その夜、隣の布団に眠るユジンを見つめながら、チュンサンは動けずにいた。朝になるまでにここから出なければならない。
しかしユジンから離れるのは本当につらくて、夜明け前まで見つめているしかなかった。やがて少しだけ夜が白み始めたのを感じて、チュンサンは言った。
「ユジン、ごめんよ」
そして眠っているユジンのほほにそっと口づけた。これがユジンと過ごす最後の日なのだと悲しく思いながら、ユジンの幸せを祈った。
チュンサンはそっと上着を羽織ると、夜の闇が残る浜辺に立ち尽くした。そして、ポケットの中からユジンとの思い出の品を次々と取り出すのだった。まずは両方とも表が出るように貼り合わせたコイン。脳裏に「やった、表が出たわ」とはしゃぐユジンの声が響いたが、思い切って海に投げた。次は二人で撮った写真が入っている使い捨てカメラ。

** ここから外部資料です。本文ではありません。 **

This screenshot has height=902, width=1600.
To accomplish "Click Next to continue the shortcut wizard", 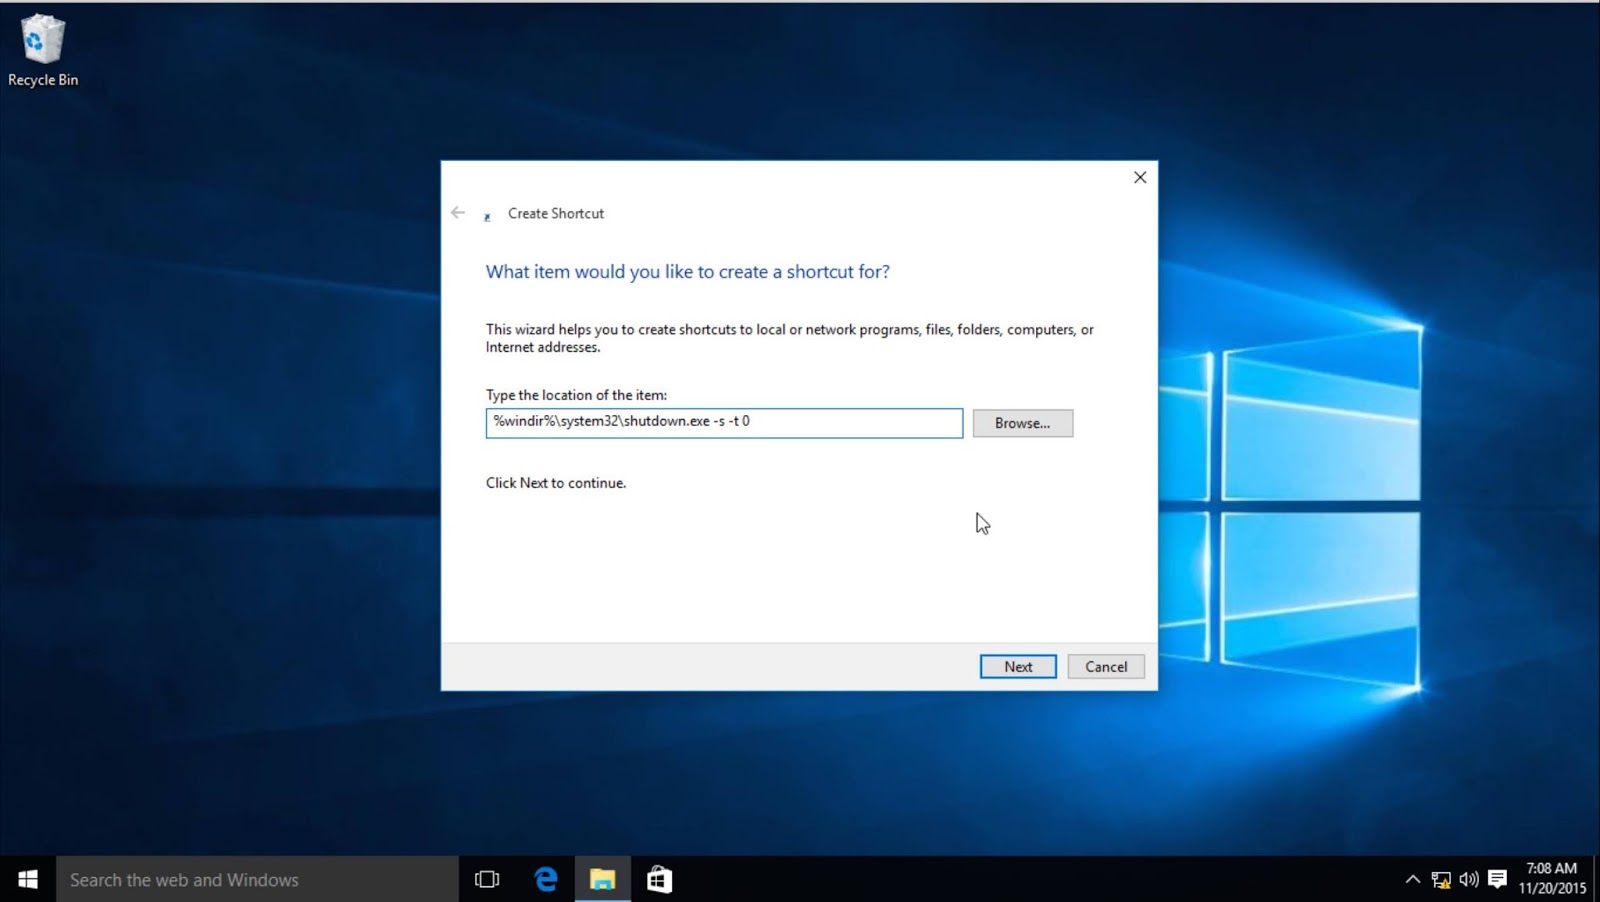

最後に、ユジンに贈ったポラリスのネックレス。チュンサンは泣きながら海に投げ込んだ。二人の大切な思い出が消えて行く。悲しくて悲しくて涙がこぼれ落ちてしょうがなかった。膝をついてがっくりとうなだれると、緩やかな波音だけがそっと寄り添ってくれた。チュンサンは寄せては返す波をいつまでも泣きはらした目で眺めていた。
そのうち、そっと肩に手を置かれる気配を感じた。静かに振り向くと、そこにはサンヒョクが立っていた。サンヒョクの目もまた、チュンサンと同じくらい泣きはらしていた。サンヒョクはいったいどこから見ていたのだろうか。
「サンヒョク、来てくれたのか、、、ありがとう」
「うん」
サンヒョクは何も言わずにチュンサンの隣に座った。二人は一言もしゃべらずに夜の闇に包まれた海を眺めていた。どれくらいそうしていただろうか。地平線がうっすらと薄紫に彩られ始めたころ、チュンサンがまたぽつりとつぶやいた。
「サンヒョク、ユジンを頼む」
二人は静かに立ち上がった。サンヒョクはチュンサンの目をまっすぐに見てうなずいた。チュンサンの目は痛みと悲しみに覆われていた。そしてチュンサンはサンヒョクを残して、そっと去っていった。残されたサンヒョクはチュンサンの後姿をじっと見つめるのだった。